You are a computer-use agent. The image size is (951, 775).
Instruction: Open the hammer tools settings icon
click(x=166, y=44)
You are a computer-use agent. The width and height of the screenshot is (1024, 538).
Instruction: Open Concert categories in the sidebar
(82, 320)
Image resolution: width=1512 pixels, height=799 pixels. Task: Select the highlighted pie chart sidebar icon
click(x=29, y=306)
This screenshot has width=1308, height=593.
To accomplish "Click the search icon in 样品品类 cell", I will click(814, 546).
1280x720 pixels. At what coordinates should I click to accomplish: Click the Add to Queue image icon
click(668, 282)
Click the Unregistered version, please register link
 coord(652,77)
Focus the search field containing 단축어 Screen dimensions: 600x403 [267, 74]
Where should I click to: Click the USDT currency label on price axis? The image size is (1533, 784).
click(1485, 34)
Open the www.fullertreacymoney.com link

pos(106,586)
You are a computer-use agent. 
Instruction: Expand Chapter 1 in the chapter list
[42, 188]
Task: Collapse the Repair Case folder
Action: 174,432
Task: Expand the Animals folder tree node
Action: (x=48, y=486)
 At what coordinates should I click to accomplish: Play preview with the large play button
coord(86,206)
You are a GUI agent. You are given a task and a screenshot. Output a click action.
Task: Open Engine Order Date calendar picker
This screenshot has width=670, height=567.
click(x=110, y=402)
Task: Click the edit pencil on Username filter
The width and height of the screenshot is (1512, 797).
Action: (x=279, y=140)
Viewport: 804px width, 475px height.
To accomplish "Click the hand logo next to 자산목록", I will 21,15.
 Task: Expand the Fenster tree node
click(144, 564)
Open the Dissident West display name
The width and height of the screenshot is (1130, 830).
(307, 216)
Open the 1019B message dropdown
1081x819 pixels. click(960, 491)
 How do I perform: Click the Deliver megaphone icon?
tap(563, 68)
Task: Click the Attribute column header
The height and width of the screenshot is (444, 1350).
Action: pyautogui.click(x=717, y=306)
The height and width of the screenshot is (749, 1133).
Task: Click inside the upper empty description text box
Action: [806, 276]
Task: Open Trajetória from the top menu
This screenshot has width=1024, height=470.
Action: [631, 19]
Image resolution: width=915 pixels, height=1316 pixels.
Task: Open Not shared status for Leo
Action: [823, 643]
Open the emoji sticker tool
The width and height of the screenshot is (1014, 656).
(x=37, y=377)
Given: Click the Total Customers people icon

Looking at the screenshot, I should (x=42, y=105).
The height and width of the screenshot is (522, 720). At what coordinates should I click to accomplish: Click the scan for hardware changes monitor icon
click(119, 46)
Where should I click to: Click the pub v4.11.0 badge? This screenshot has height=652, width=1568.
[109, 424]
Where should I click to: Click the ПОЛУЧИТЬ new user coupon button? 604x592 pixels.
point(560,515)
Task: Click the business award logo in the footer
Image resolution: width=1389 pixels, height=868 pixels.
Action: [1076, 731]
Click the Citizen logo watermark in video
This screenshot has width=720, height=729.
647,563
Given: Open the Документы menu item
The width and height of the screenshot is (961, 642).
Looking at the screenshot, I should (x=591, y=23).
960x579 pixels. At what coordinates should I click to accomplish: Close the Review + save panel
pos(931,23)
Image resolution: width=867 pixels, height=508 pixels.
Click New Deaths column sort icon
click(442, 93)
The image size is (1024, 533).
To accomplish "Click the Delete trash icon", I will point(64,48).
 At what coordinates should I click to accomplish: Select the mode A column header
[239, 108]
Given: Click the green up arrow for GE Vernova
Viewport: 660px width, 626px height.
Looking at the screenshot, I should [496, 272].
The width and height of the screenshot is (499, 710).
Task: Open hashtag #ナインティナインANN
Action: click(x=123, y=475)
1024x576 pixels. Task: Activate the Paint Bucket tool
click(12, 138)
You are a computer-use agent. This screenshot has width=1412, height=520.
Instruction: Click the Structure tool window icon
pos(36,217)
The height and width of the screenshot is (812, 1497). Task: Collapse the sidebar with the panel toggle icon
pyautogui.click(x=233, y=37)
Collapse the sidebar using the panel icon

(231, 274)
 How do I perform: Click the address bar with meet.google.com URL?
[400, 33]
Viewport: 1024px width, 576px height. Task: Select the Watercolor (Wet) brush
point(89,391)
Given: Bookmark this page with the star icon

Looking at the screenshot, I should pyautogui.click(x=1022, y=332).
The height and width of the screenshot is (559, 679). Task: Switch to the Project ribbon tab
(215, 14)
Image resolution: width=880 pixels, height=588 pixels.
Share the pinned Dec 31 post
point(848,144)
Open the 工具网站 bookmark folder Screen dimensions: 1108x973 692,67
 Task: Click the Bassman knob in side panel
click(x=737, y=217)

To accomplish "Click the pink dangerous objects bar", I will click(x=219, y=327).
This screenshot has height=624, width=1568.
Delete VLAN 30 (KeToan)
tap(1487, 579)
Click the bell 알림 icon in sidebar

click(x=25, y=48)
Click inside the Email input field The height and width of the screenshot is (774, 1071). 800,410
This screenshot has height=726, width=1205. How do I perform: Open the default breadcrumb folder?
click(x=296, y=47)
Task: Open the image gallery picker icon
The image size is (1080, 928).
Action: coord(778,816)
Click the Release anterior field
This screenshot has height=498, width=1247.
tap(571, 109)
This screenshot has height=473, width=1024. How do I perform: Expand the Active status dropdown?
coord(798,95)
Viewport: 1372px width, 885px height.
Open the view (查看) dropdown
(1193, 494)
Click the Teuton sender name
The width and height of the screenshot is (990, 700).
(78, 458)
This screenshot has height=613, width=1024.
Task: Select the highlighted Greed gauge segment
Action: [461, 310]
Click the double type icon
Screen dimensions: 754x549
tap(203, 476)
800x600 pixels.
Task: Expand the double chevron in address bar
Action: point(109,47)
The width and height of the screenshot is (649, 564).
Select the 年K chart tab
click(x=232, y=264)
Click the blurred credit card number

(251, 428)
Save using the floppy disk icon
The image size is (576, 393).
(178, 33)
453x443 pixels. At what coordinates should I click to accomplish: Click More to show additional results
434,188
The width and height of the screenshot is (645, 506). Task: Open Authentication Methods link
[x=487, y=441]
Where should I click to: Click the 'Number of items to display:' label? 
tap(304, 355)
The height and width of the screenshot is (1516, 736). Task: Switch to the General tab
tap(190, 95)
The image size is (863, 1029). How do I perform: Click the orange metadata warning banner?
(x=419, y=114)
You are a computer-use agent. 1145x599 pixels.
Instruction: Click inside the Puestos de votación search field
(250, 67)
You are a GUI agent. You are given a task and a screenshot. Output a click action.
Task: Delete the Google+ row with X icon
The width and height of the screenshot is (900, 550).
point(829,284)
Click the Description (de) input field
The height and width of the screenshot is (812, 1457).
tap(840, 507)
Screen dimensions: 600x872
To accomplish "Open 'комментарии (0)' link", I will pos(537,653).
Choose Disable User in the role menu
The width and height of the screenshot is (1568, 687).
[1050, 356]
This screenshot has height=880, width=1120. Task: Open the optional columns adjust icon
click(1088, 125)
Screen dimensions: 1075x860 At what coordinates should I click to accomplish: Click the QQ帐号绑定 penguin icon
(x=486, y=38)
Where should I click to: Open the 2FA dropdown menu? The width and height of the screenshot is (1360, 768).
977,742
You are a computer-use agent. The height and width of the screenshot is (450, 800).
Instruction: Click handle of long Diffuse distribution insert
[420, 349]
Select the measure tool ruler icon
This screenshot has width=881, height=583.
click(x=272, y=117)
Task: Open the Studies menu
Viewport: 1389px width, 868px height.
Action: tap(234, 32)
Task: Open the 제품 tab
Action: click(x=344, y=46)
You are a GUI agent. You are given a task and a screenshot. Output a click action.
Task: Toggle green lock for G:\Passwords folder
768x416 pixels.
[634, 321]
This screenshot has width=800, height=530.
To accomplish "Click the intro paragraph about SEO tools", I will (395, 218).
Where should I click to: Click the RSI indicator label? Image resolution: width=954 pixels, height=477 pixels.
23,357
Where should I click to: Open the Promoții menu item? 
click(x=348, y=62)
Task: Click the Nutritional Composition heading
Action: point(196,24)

........

> [Requirement]
Please write out, exactly as they appear above, only the lines in the stretch from the line with "Where should I click to: Click the pub" through the line with "The image size is (1024, 533).".

> [Reply]
Where should I click to: Click the pub v4.11.0 badge? This screenshot has height=652, width=1568.
[109, 424]
Where should I click to: Click the ПОЛУЧИТЬ new user coupon button? 604x592 pixels.
point(560,515)
Task: Click the business award logo in the footer
Image resolution: width=1389 pixels, height=868 pixels.
Action: [1076, 731]
Click the Citizen logo watermark in video
This screenshot has width=720, height=729.
647,563
Given: Open the Документы menu item
The width and height of the screenshot is (961, 642).
Looking at the screenshot, I should (x=591, y=23).
960x579 pixels. At what coordinates should I click to accomplish: Close the Review + save panel
pos(931,23)
Image resolution: width=867 pixels, height=508 pixels.
Click New Deaths column sort icon
click(442, 93)
The image size is (1024, 533).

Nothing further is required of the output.